The additional suspicious lsass.exe/svchost.exe files:
C:\WINDOWS\ServicePackFiles\i386\lsass.exe
C:\WINDOWS\system32\dllcache\svchost.exe
C:\WINDOWS\DocumentsandSettings\Administrator\localsettings\temp\WER2.tmp.dir00
C:\WINDOWS\DocumentsandSettings\Administrator\localsettings\temp\WER13.tmp.dir00
C:\WINDOWS\DocumentsandSettings\Administrator\localsettings\temp\WER4.tmp.dir00

 

Hi littlebobble,

Those files you mention are suspect.


First, can you find this file and copy and then zip it.
C:\WINDOWS\csrss.exe
Then send it to Gavin at submit@diamondcs.com.au
Note that it is not the valid csrss.exe, which is in the Windows\system32 folder.


If you can't find it, try enabling hidden files http://www.xtra.co.nz/help/0,,4155-1916458,00.html#5


Then fix this line in hijackthis, make sure all other windows are closed.

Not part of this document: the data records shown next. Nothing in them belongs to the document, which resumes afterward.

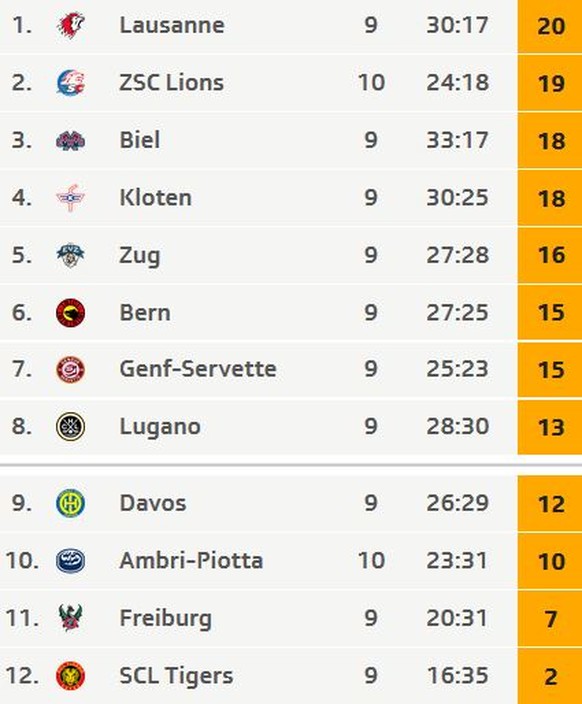Click the Freiburg dragon logo
Viewport: 582px width, 704px height.
(x=71, y=618)
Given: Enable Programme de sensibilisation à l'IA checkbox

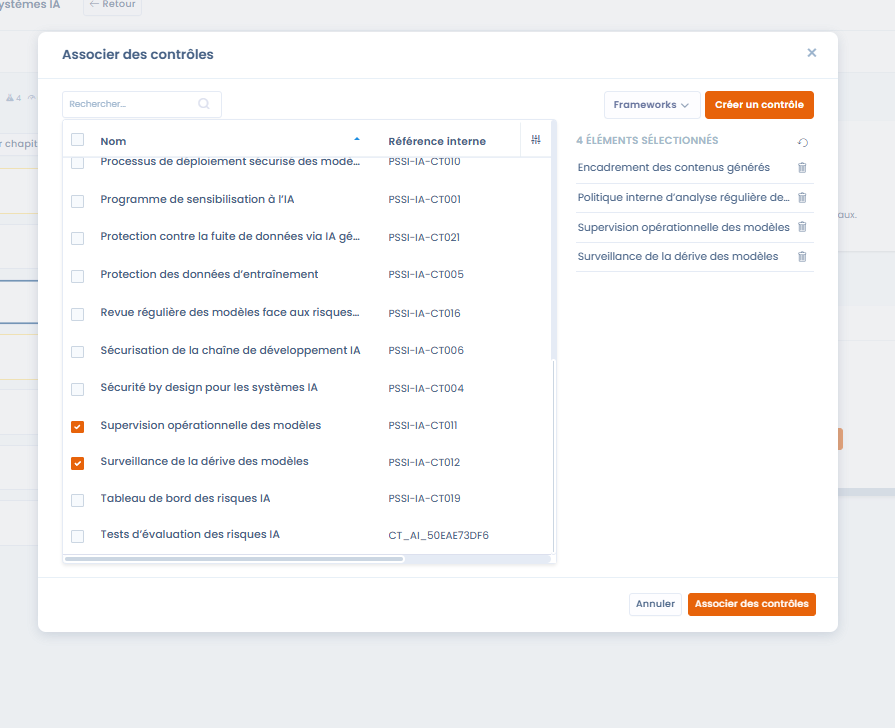Looking at the screenshot, I should tap(78, 201).
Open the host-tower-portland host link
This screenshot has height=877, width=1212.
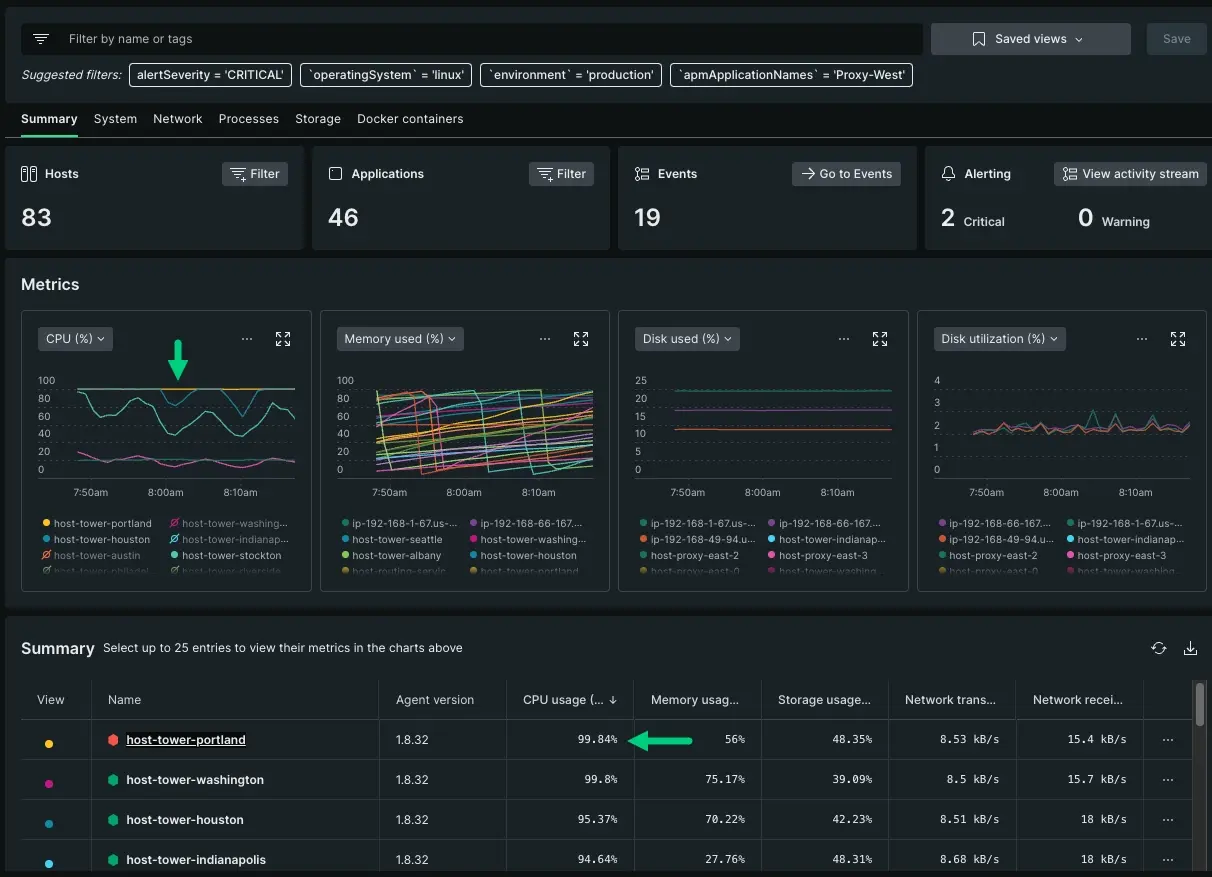coord(186,740)
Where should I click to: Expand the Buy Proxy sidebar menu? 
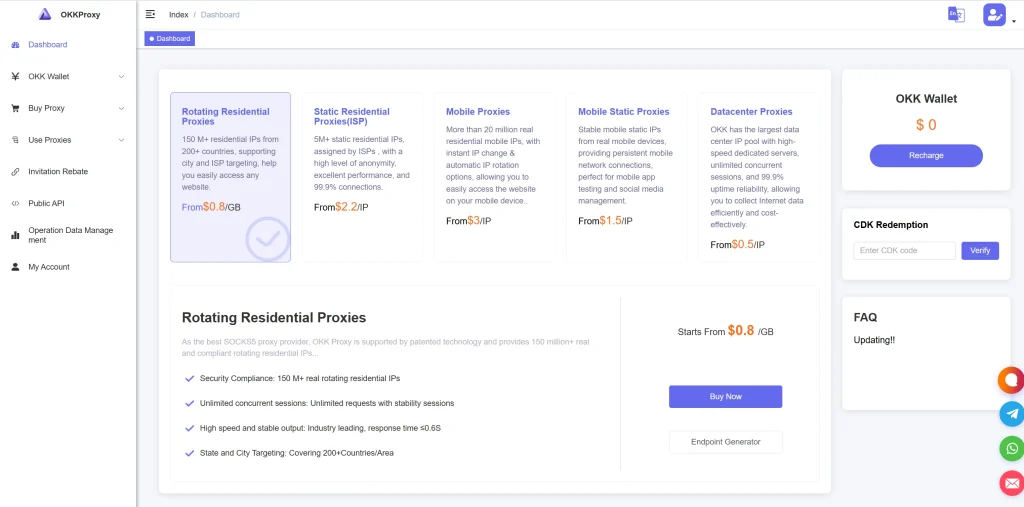point(68,108)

O4 - HKLM\..\Run: [Update] C:\WINDOWS\csrss.exe /i

Then reboot into safe mode and find

C:\WINDOWS\csrss.exe <--- delete file, rememeber the good one is in the system32 folder, so don't touch that one.

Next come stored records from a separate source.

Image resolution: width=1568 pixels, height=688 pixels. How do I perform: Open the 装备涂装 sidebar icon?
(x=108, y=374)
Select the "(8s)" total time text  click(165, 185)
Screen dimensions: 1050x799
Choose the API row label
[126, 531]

Safe mode instructions http://service1.symantec.com/SUPPORT/tsgeninfo.nsf/docid/2001052409420406

Then you want to run an A/V online scan
http://www.pandasoftware.com/activescan/com/
http://housecall.trendmicro.com/
http://www.bitdefender.com/bd/site/downloads.php?menu_id=21
http://us.mcafee.com/root/catalog.asp?catid=free
http://security.symantec.com/sscv6/default...id=ie&venid=sym



I see Norton products, but I don't see Norton Antivirus in your start up or running processes. You need to get at least an anti virus to run resident to prevent any future infections.


After cleaning up the virus/trojan, you should delete all temporary files as described here : http://www.techtv.com/callforhelp/stepone/jump/0,24331,10827,00.html


Then post a new hijackthis log to ake sure you are clean.